Grazie per la grinta, se potessi scegliere un giocatore per il Livorno chi sarebbe? (Aurora)
“Deve avere le giuste motivazioni perché Livorno è una piazza bella passionale. Servono giocatori che diano l’anima come ad esempio faceva Morrone. Se poi questi giocatori hanno qualità tecnica meglio”.

Possibile creare nuovamente il cerchio magico a fine di ogni partita? (Filippo)
“No perché ogni allenatore ha un suo metodo e va rispettato. Rispetto tantissimo le metodologie dei miei colleghi, ma io ho la mia. Per me l’importante è che i giocatori alla fine salutino i tifosi sia che si sia vinto o no”.

Perché Baldini ce l’ha così tanto con lei? (Cinzia)
“Dovrebbe avercela più con se stesso. Star a tirar nuovamente fuori questo argomento a distanza di 7 anni e dopo aver fatto cene insieme, discusso e parlato di quando accaduto lo trovo fuori luogo. Sta fuori da tanto tempo quindi è normale che sia arrabbiato”. 

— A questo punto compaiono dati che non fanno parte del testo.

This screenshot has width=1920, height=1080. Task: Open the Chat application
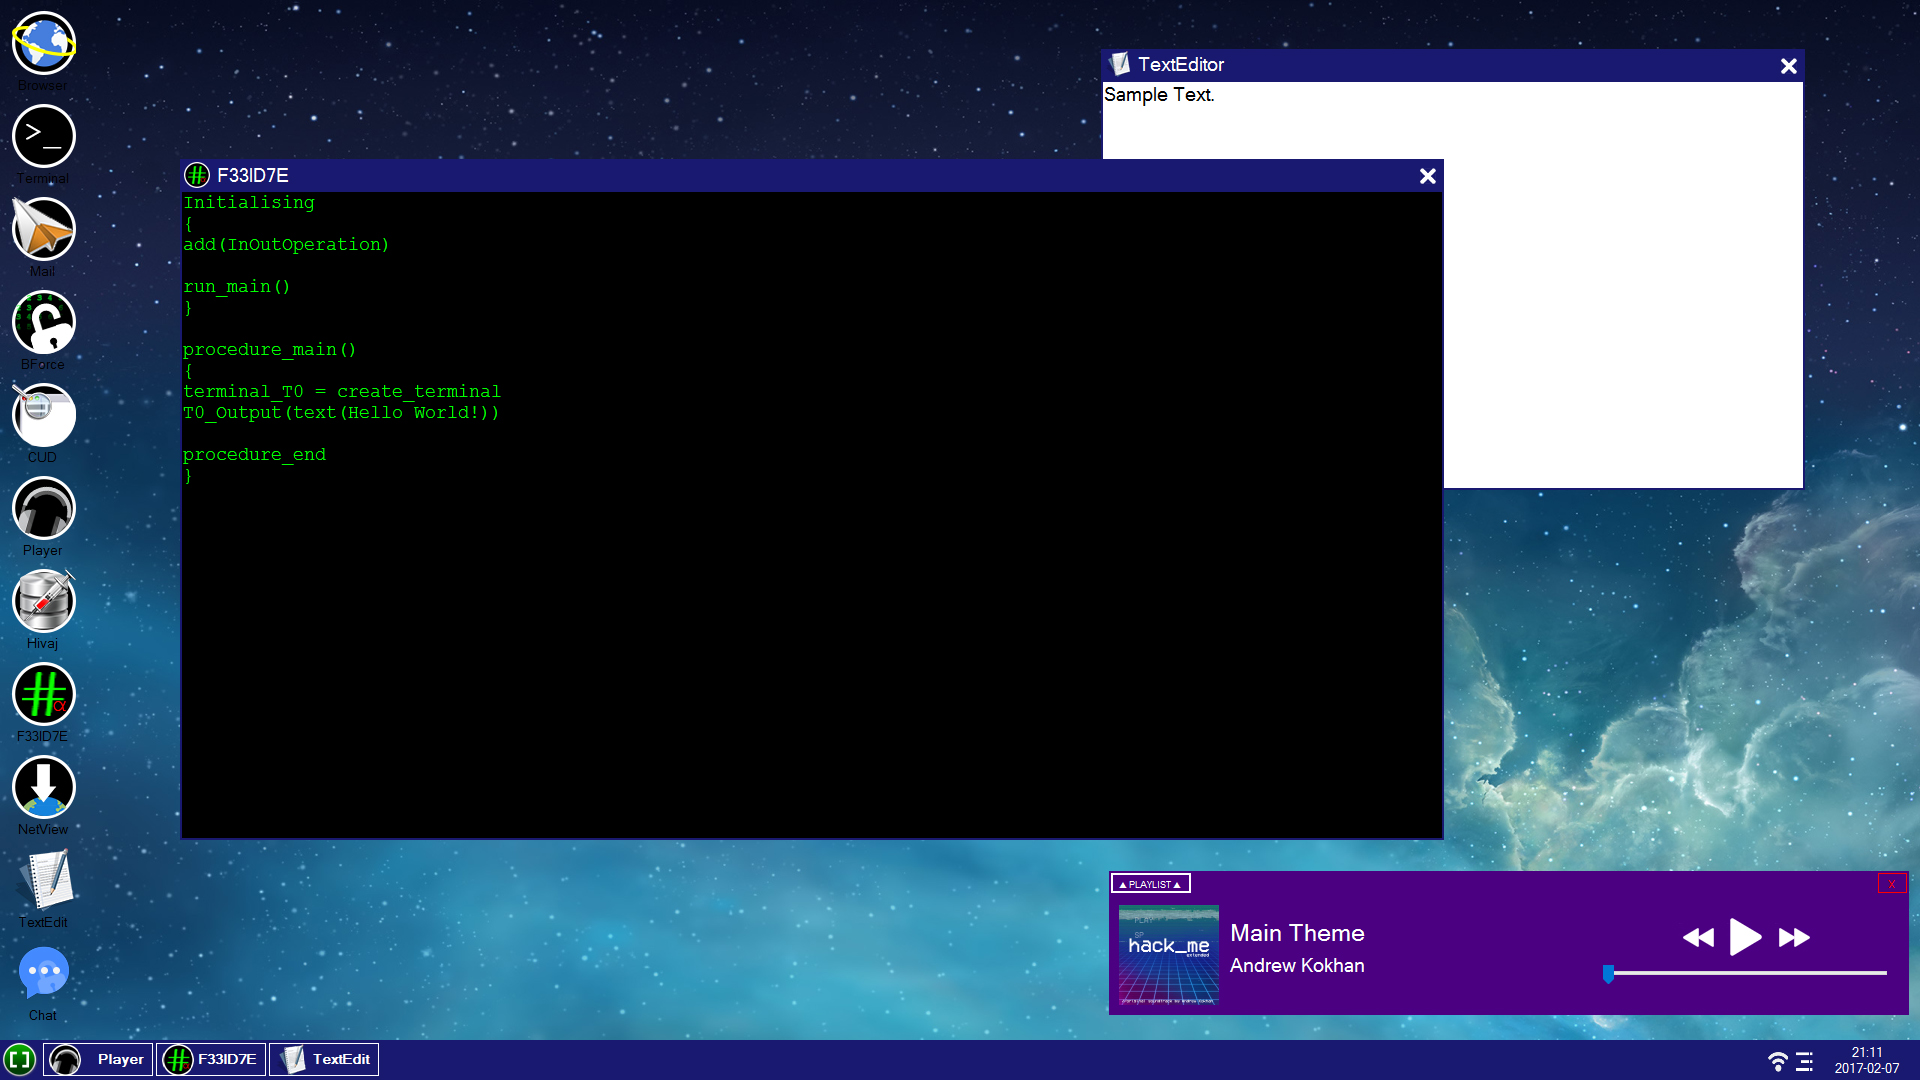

Possibile giocare con un 4-3-3 con questa formazione: Ceccherini, Coda, Emerson, Mesbah, Benassi, Biagianti, Greco, Siligardi, Paulinho e Belfodil? (Alessandro) 
“Questa squadre è nata e ha vinto un campionato con il 3-5-2. Poi è normale che in allenamento provo altri moduli tra cui il 4-3-3, ma gli interpreti sono il fattore determinante. Se giochiamo con tre attaccanti, questi devono correre. Prendete per esempio la Juventus: le due punte corrono più dei centrocampisti. Tutti devono fare sia la fase offensiva che difensiva”.

Non pensa che come capitano sia più giusto Emerson? (Fabio)
“A me non piace che i giocatori protestano con l’arbitro perché devono restare concentrati sulla gara. Paulinho è importante così come Emerson perché sono giocatori di personalità. La fascia dà maggiori responsabilità, ma il capitano deve comunicare solo con l’allenatore e trasferire il messaggio ai compagni”.

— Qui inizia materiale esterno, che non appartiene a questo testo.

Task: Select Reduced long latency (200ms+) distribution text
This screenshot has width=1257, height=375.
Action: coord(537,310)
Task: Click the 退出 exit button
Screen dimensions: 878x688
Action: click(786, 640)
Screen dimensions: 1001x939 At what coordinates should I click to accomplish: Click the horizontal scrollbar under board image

Perché con il Genoa è stato espulso? (Claudio57)
“Stavo rincorrendo Emeghara per festeggiare il suo gol, ma solo dopo mi sono accorto che c’era la bandierina alzata per il fuorigioco. Un allenatore non dovrebbe mai farsi trascinare dalle emozioni, ma a volte è normale che capiti. In settimana si fa tanto per arrivare al gol e veder gonfiare la rete è sempre qualcosa di bello. Il quarto uomo era giovane e non ha capito il mio gesto, magari non tifava Livorno (sorride, ndr)”.

E’ favorevole alla moviola in campo? (Augusto Livorno)
“Sì, ma solo per i casi di gol-non gol, altrimenti le partite durerebbero troppo tempo. L’addizionale di porta è un lavoro difficile perché passi molto tempo a non fare niente e poi devi decidere di un’azione in pochi secondi. E’ un po’ come il portiere”.